(How to complete this task)
Give only a number in reply. It should be how many lines in the records contain the string "agent".

Stored records
--
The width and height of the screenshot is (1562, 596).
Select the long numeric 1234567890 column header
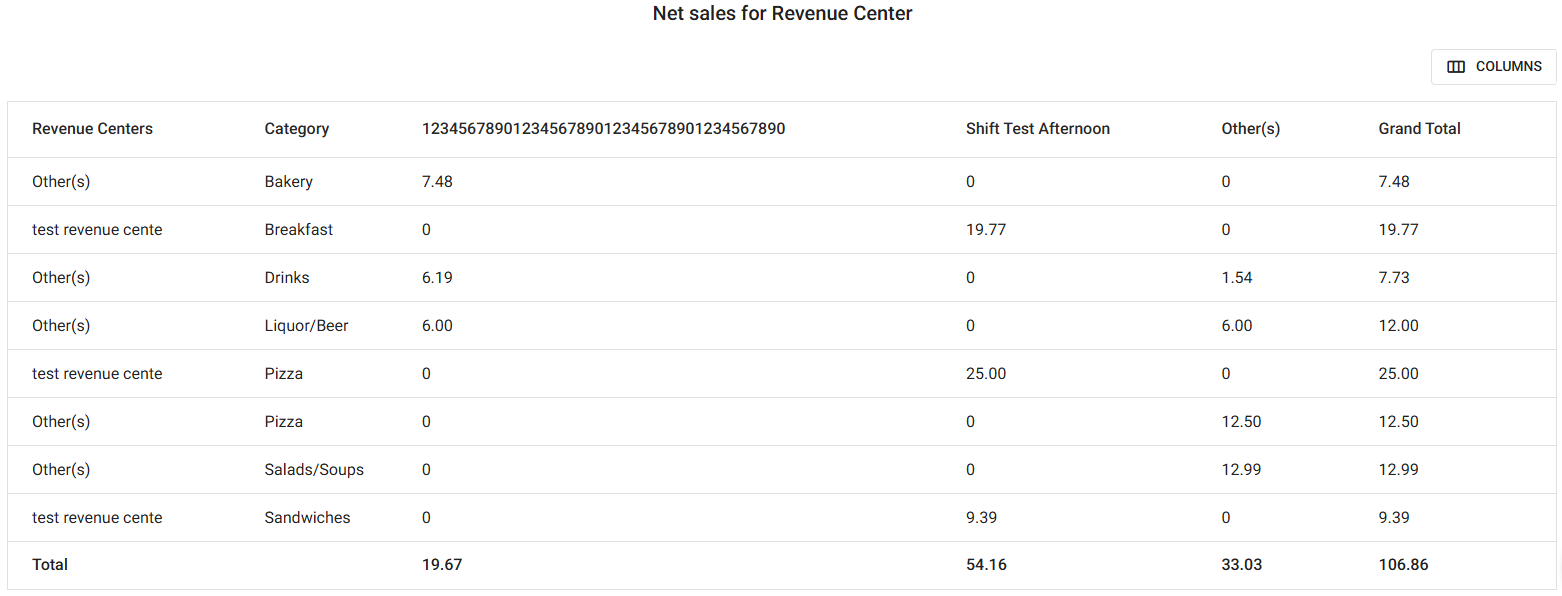[x=603, y=129]
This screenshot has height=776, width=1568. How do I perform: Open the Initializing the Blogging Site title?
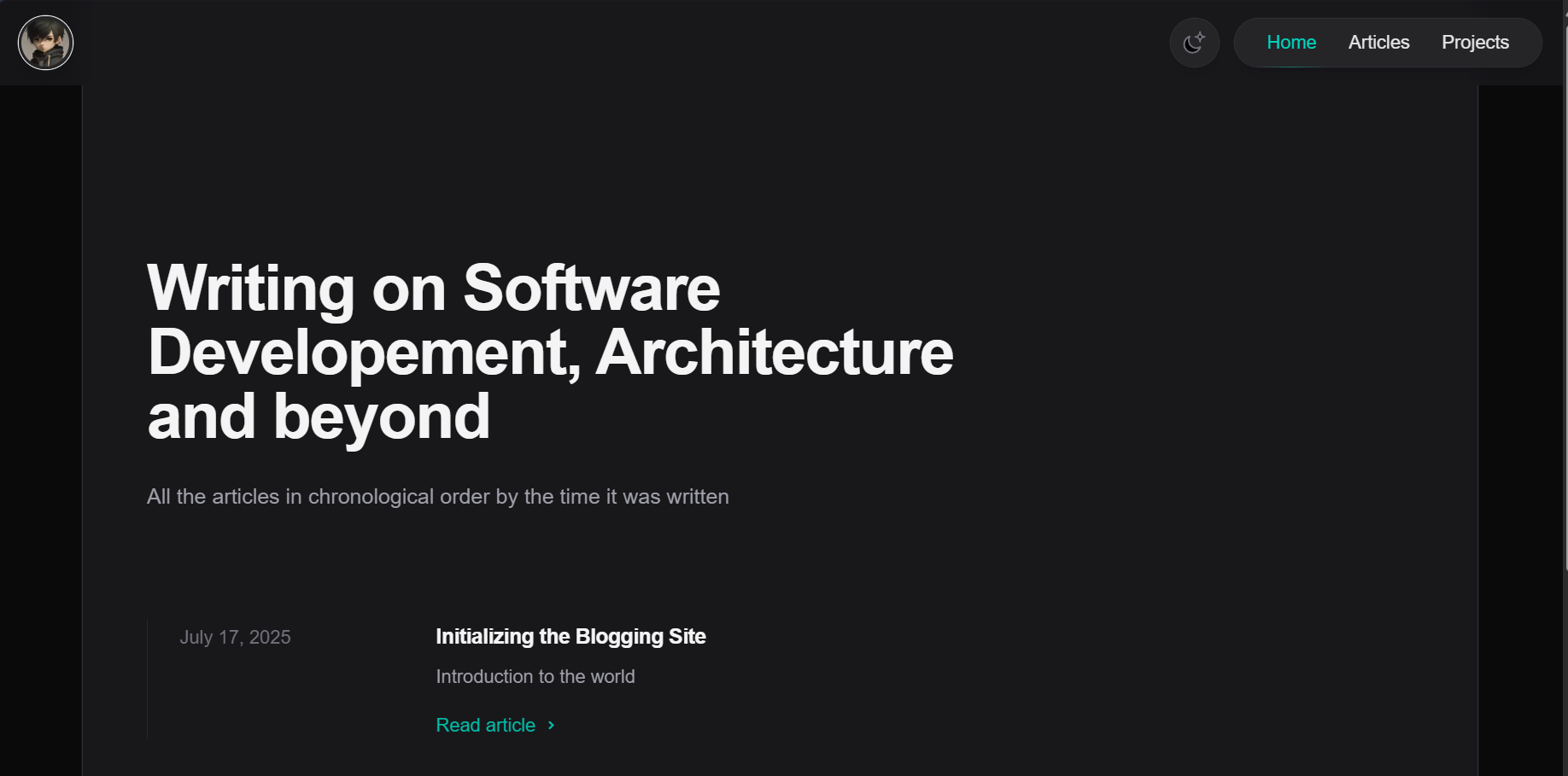coord(570,637)
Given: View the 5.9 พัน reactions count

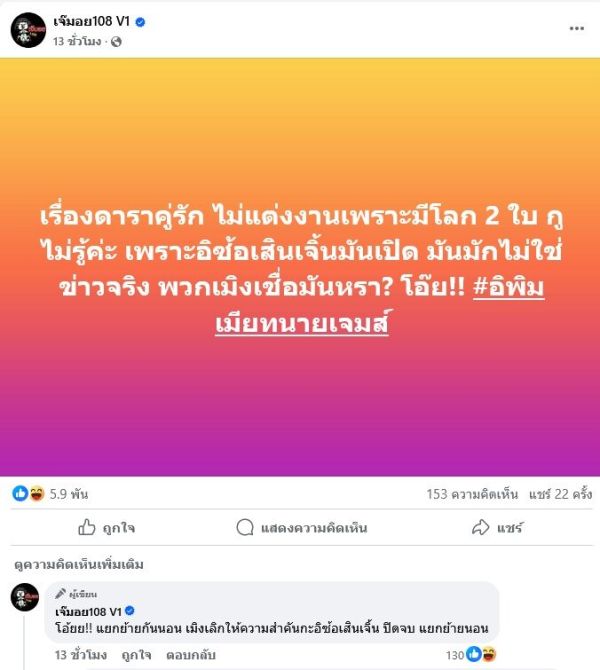Looking at the screenshot, I should pos(69,494).
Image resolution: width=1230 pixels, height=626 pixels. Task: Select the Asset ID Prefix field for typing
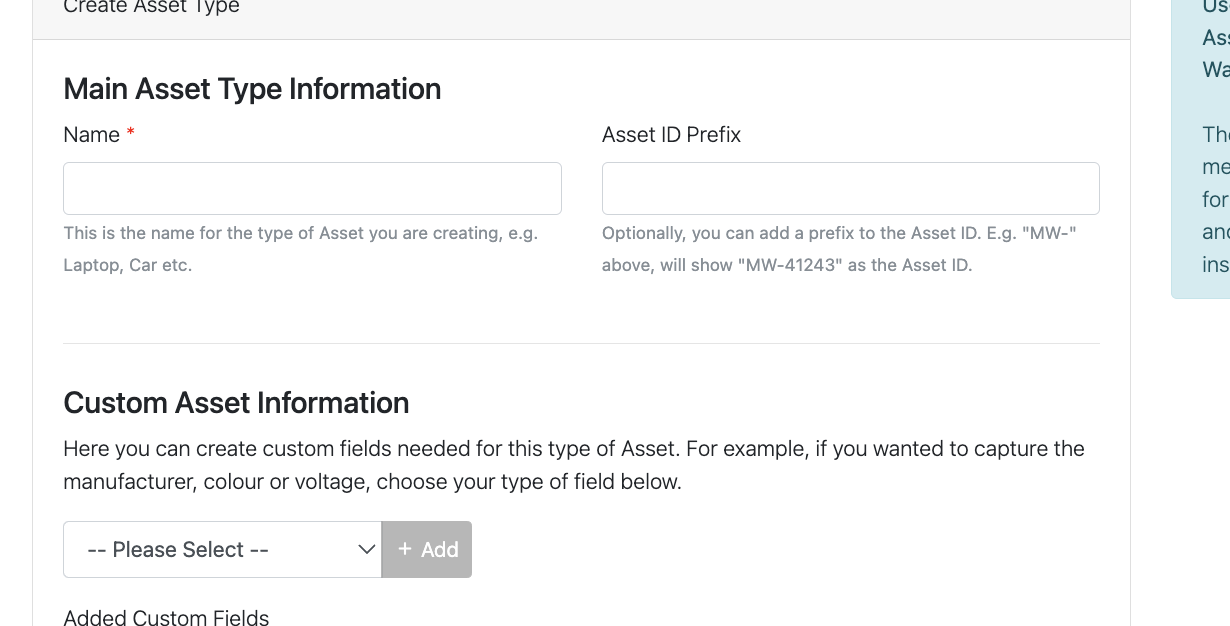point(850,188)
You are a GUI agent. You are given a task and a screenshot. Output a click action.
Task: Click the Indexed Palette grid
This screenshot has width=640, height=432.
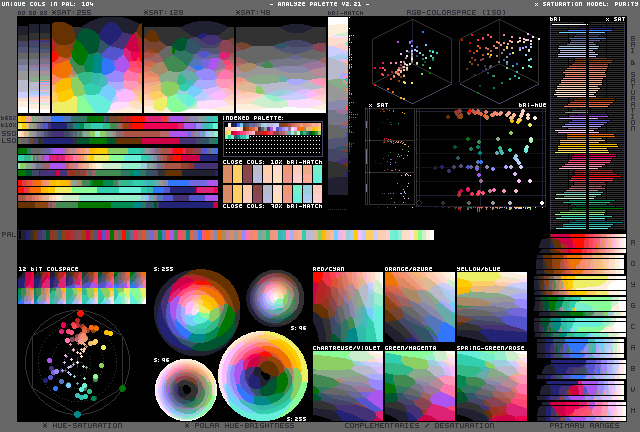[x=272, y=137]
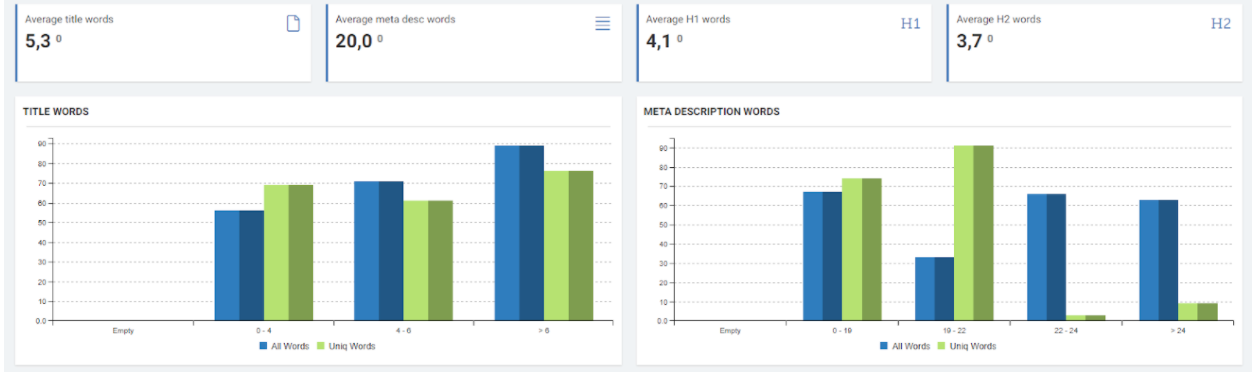Viewport: 1256px width, 372px height.
Task: Toggle All Words legend in Meta Description chart
Action: click(x=904, y=346)
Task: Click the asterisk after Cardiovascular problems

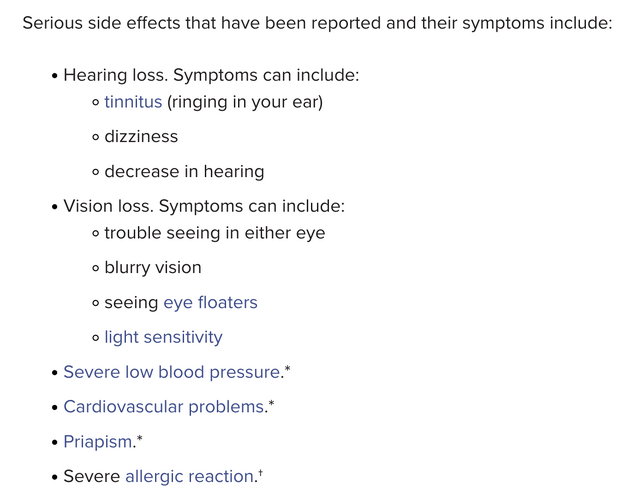Action: point(271,403)
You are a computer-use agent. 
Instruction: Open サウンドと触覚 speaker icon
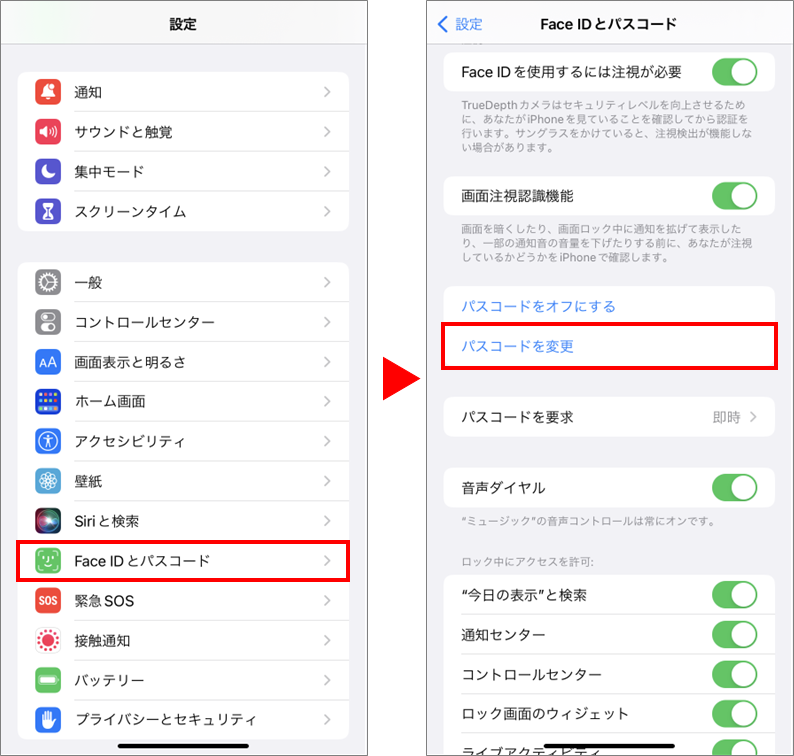[48, 132]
--
(Response box)
2